Featured Post: Mark Danner – If Everyone Knew, Who’s to Blame?

bush-vanity-fair3Frank Rich in The New York Times

We don’t like our evil to be banal. Ten years after Columbine, it only now may be sinking in that the psychopathic killers were not jock-hating dorks from a “Trench Coat Mafia,” or, as ABC News maintained at the time, “part of a dark, underground national phenomenon known as the Gothic movement.” In the new best seller “Columbine,” the journalist Dave Cullen reaffirms that Dylan Klebold and Eric Harris were instead ordinary American teenagers who worked at the local pizza joint, loved their parents and were popular among their classmates.
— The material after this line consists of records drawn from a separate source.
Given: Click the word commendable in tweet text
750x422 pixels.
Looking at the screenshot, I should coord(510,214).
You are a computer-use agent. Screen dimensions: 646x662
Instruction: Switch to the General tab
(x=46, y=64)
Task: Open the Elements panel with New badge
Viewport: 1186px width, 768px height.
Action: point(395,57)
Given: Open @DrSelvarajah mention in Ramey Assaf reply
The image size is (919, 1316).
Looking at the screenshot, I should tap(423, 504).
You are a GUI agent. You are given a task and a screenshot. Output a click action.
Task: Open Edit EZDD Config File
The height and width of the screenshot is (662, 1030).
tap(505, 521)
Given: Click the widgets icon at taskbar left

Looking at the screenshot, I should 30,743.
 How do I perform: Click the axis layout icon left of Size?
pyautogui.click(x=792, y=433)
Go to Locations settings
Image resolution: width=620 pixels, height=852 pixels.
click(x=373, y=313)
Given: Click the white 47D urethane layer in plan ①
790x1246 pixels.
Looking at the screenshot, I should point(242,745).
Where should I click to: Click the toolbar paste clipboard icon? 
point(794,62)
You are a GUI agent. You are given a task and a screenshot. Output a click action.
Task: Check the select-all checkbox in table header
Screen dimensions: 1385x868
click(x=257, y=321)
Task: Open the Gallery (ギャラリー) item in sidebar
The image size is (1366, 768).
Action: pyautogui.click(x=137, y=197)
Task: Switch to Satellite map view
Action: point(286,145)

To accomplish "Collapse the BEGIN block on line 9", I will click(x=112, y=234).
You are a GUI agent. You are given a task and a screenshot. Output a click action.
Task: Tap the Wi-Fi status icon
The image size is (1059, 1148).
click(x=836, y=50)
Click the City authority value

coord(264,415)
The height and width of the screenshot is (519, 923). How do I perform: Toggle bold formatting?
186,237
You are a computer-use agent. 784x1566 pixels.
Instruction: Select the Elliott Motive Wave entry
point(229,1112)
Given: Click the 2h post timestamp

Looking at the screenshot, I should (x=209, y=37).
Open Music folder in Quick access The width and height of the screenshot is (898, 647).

On Tuesday, it will be five years since Americans first confronted the photographs from Abu Ghraib on “60 Minutes II.” Here, too, we want to cling to myths that quarantine the evil. If our country committed torture, surely it did so to prevent Armageddon, in a patriotic ticking-time-bomb scenario out of “24.” If anyone deserves blame, it was only those identified by President Bush as “a few American troops who dishonored our country and disregarded our values”: promiscuous, sinister-looking lowlifes like Lynddie England, Charles Graner and the other grunts who were held accountable while the top command got a pass.